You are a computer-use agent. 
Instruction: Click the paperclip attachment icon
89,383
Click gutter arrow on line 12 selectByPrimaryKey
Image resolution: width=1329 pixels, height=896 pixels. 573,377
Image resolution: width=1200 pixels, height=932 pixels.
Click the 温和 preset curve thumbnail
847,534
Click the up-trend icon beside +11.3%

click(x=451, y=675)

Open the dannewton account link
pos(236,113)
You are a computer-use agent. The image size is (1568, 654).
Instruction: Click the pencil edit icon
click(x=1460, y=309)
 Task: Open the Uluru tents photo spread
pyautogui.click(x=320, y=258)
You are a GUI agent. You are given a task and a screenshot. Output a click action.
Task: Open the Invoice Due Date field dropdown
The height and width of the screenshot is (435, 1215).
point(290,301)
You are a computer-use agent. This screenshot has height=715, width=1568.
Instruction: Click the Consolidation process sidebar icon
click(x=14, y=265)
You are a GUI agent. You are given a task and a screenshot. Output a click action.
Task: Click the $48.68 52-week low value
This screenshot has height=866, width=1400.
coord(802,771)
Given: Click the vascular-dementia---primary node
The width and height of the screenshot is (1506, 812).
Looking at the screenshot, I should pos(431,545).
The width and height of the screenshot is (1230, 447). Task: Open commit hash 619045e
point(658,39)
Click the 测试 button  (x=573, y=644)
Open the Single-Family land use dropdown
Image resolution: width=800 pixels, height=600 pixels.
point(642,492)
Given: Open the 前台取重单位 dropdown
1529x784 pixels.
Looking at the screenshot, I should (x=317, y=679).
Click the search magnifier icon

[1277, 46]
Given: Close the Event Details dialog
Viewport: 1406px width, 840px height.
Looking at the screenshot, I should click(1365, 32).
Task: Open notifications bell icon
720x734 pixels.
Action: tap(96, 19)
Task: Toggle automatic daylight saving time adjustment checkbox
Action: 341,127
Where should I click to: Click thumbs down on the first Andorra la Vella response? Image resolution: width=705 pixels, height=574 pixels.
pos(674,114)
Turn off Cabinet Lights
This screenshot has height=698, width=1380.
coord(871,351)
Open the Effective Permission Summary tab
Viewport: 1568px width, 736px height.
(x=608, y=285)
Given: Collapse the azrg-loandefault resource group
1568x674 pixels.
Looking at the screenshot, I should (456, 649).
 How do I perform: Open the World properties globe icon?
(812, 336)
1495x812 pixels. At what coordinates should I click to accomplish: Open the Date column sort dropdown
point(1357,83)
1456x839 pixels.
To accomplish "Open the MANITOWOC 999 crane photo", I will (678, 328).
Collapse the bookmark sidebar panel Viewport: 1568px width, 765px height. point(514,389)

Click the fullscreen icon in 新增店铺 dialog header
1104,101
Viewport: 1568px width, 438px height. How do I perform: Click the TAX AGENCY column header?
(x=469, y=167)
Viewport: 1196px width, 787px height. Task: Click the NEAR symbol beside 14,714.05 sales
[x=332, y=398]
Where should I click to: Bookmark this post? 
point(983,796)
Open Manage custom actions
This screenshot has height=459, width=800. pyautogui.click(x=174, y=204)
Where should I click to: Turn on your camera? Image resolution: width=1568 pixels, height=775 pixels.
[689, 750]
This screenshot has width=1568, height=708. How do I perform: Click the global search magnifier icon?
*-*-*
* _PROBLEM STATEMENT_:
Rewrite all of the records above, swapping "Given:" for "Request:" everywhere it occurs and keeping everything else the same.

* _SOLVED EXERCISE_:
You are a computer-use agent. 
Instruction: Click the paperclip attachment icon
89,383
Click gutter arrow on line 12 selectByPrimaryKey
Image resolution: width=1329 pixels, height=896 pixels. 573,377
Image resolution: width=1200 pixels, height=932 pixels.
Click the 温和 preset curve thumbnail
847,534
Click the up-trend icon beside +11.3%

click(x=451, y=675)

Open the dannewton account link
pos(236,113)
You are a computer-use agent. The image size is (1568, 654).
Instruction: Click the pencil edit icon
click(x=1460, y=309)
 Task: Open the Uluru tents photo spread
pyautogui.click(x=320, y=258)
You are a GUI agent. You are given a task and a screenshot. Output a click action.
Task: Open the Invoice Due Date field dropdown
The height and width of the screenshot is (435, 1215).
point(290,301)
You are a computer-use agent. This screenshot has height=715, width=1568.
Instruction: Click the Consolidation process sidebar icon
click(x=14, y=265)
You are a GUI agent. You are given a task and a screenshot. Output a click action.
Task: Click the $48.68 52-week low value
This screenshot has height=866, width=1400.
coord(802,771)
Request: Click the vascular-dementia---primary node
The width and height of the screenshot is (1506, 812).
Looking at the screenshot, I should pos(431,545).
The width and height of the screenshot is (1230, 447). Task: Open commit hash 619045e
point(658,39)
Click the 测试 button  (x=573, y=644)
Open the Single-Family land use dropdown
Image resolution: width=800 pixels, height=600 pixels.
point(642,492)
Request: Open the 前台取重单位 dropdown
1529x784 pixels.
Looking at the screenshot, I should (x=317, y=679).
Click the search magnifier icon

[1277, 46]
Request: Close the Event Details dialog
Viewport: 1406px width, 840px height.
Looking at the screenshot, I should click(1365, 32).
Task: Open notifications bell icon
720x734 pixels.
Action: tap(96, 19)
Task: Toggle automatic daylight saving time adjustment checkbox
Action: 341,127
Where should I click to: Click thumbs down on the first Andorra la Vella response? Image resolution: width=705 pixels, height=574 pixels.
pos(674,114)
Turn off Cabinet Lights
This screenshot has height=698, width=1380.
coord(871,351)
Open the Effective Permission Summary tab
Viewport: 1568px width, 736px height.
(x=608, y=285)
Request: Collapse the azrg-loandefault resource group
1568x674 pixels.
Looking at the screenshot, I should (456, 649).
 How do I perform: Open the World properties globe icon?
(812, 336)
1495x812 pixels. At what coordinates should I click to accomplish: Open the Date column sort dropdown
point(1357,83)
1456x839 pixels.
To accomplish "Open the MANITOWOC 999 crane photo", I will (678, 328).
Collapse the bookmark sidebar panel Viewport: 1568px width, 765px height. point(514,389)

Click the fullscreen icon in 新增店铺 dialog header
1104,101
Viewport: 1568px width, 438px height. How do I perform: Click the TAX AGENCY column header?
(x=469, y=167)
Viewport: 1196px width, 787px height. Task: Click the NEAR symbol beside 14,714.05 sales
[x=332, y=398]
Where should I click to: Bookmark this post? 
point(983,796)
Open Manage custom actions
This screenshot has height=459, width=800. pyautogui.click(x=174, y=204)
Where should I click to: Turn on your camera? Image resolution: width=1568 pixels, height=775 pixels.
[689, 750]
This screenshot has width=1568, height=708. How do I perform: Click the global search magnifier icon?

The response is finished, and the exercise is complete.